## Source text

....

AMD: Zen will offer 40% faster performance per clock than Carrizo

Zarathustra[H];1041924340 said:
JF-AMD is John Fruehe. He was a director of product marketing at AMD.

Sure, I know what you mean, investor disclosures are sacred and all that, but its not like he was just some Joe shmoe leaker who claimed he worked for AMD and leaked shit on forums.

He was pretty much the public face of AMD for the year proceeding the bulldozer launch.

That was a fun time. I've been on several forums over the years when you get a zealot like figure and then their predictions turn out wrong or their core argument disappears...and then they do too surprisingly.;)
 
Been thinking about my next machine build. All the PCs I've ever built myself (and 90% for customers) over the past 20+ years have been AMD based but I don't see that happening next year.

The trend will be truly bucked. All I see in the AMD section is what looks like 2010 technology.
 
Yeah exactly. Notice how he didn't say anything about IPC lol.

And we didn't even ask when he was here because no one even though that single core performance can drop below Phenom II :D

I'm still laughing at my own stupidity when i remember how I bough X6 with mobo in hope of getting kickass 8 core cpu that will be compatible with that nice freshly released 890GX mobo :p
 
Been thinking about my next machine build. All the PCs I've ever built myself (and 90% for customers) over the past 20+ years have been AMD based but I don't see that happening next year.

....

## Directions
[1] According to the forum thread, who is JF-AMD?
[2] Retype the part of the forum thread that opens with the words containing "AMD: Zen will" and closes with "shit on forums.".
The records that follow were drawn from a separate source.

[Dataset records]
....

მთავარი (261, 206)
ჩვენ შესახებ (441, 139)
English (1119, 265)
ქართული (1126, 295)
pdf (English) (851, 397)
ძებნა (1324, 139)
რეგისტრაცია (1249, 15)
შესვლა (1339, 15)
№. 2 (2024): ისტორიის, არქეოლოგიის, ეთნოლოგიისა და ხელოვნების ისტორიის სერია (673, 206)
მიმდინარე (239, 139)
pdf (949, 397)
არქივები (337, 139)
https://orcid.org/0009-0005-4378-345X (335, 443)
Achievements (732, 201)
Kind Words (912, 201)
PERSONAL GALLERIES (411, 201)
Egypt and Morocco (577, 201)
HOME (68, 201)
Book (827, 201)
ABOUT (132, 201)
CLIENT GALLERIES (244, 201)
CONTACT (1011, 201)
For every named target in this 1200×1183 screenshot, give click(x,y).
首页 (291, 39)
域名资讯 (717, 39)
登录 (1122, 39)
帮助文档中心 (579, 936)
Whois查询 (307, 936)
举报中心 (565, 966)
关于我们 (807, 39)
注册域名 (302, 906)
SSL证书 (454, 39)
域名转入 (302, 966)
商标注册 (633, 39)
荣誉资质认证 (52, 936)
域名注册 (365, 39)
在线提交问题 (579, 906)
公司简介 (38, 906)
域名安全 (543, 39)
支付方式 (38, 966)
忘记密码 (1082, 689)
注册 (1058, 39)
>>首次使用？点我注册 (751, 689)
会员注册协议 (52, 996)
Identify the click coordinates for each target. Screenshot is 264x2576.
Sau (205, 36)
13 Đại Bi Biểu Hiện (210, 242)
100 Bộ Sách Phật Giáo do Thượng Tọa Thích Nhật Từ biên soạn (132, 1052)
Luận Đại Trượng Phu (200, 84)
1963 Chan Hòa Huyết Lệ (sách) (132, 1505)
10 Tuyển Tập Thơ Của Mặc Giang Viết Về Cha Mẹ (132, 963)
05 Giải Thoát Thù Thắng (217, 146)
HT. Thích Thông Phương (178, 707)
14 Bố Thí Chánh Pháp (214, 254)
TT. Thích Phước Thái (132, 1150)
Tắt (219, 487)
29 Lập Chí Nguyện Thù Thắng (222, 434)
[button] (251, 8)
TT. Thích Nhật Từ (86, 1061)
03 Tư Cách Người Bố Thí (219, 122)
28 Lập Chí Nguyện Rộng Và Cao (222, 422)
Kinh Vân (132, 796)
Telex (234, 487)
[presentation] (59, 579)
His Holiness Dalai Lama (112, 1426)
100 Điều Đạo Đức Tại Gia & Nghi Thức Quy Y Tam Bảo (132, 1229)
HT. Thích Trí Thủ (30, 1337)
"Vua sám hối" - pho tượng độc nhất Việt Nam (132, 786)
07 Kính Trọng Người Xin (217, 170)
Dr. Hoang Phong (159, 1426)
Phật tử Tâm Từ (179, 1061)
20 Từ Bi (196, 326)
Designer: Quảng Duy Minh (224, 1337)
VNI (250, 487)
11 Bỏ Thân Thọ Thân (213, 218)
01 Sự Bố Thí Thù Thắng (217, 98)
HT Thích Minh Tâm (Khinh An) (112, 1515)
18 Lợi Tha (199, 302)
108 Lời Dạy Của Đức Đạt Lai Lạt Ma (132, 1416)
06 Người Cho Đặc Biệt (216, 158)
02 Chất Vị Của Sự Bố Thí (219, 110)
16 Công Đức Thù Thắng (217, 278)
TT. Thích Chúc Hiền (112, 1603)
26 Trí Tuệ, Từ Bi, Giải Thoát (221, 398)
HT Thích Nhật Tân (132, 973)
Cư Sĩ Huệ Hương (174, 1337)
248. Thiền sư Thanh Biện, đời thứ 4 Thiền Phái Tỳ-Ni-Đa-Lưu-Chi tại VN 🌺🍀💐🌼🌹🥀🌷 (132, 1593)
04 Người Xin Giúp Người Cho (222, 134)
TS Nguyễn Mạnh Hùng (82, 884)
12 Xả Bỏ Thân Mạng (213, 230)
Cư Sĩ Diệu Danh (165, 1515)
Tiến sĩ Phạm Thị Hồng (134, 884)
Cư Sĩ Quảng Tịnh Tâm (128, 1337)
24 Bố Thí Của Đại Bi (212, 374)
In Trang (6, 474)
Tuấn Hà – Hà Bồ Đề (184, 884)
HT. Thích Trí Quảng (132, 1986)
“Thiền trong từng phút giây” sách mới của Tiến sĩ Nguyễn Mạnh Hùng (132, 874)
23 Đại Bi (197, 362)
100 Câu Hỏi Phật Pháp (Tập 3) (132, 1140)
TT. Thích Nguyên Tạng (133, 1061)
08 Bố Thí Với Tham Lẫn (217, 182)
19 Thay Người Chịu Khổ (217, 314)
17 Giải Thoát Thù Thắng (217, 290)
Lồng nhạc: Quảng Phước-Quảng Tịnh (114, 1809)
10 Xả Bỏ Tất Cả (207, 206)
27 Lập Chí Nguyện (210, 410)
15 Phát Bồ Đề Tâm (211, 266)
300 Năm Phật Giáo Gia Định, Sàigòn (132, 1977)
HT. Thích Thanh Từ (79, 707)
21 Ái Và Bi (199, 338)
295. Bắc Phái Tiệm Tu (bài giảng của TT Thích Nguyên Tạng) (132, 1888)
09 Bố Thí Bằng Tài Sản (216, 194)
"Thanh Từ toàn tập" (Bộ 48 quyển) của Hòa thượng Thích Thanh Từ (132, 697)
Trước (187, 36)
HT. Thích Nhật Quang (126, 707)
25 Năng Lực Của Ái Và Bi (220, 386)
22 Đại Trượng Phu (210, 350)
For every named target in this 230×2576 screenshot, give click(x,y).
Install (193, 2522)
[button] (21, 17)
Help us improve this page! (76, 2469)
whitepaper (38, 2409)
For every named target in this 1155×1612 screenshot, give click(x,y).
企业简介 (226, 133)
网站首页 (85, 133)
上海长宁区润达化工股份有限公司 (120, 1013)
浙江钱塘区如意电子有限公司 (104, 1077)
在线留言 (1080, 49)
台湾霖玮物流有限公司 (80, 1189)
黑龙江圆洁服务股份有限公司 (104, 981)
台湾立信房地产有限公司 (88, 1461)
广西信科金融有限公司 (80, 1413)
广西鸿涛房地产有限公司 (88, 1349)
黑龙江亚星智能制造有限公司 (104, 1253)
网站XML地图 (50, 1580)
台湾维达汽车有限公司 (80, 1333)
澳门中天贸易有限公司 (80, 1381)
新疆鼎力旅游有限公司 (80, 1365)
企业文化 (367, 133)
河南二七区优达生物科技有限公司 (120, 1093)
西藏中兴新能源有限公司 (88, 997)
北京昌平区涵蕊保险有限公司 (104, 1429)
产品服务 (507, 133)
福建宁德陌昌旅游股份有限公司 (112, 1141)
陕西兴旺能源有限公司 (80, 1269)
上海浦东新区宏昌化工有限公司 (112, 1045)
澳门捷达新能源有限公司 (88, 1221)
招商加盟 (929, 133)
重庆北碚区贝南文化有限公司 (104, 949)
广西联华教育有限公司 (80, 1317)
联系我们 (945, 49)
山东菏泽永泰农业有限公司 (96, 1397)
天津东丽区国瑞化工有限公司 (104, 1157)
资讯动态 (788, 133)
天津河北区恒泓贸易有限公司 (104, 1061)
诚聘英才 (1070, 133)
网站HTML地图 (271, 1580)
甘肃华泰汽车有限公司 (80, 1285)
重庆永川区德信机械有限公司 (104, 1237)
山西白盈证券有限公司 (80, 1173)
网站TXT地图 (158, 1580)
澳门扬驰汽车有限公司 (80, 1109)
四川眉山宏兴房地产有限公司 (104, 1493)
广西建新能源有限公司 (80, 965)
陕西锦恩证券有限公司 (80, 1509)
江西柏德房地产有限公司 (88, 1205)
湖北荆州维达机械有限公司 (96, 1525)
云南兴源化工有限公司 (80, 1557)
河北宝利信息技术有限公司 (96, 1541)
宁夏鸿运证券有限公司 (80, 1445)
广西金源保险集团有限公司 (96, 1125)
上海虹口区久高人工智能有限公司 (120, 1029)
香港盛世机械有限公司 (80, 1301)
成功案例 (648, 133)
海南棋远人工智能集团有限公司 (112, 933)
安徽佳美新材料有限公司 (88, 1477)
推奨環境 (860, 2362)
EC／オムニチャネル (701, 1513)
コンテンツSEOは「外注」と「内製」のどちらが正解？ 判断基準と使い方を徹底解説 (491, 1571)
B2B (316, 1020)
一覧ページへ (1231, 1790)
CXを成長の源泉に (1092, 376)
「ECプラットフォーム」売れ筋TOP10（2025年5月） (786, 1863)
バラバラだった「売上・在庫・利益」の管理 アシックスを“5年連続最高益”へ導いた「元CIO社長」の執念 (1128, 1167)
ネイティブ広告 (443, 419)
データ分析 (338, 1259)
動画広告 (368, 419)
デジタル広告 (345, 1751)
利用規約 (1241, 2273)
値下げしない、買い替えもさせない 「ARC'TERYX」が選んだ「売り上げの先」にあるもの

....

## Final answers
[1] JF-AMD is John Fruehe, who was a director of product marketing at AMD.

[2]
AMD: Zen will offer 40% faster performance per clock than Carrizo

Zarathustra[H];1041924340 said:
JF-AMD is John Fruehe. He was a director of product marketing at AMD.

Sure, I know what you mean, investor disclosures are sacred and all that, but its not like he was just some Joe shmoe leaker who claimed he worked for AMD and leaked shit on forums.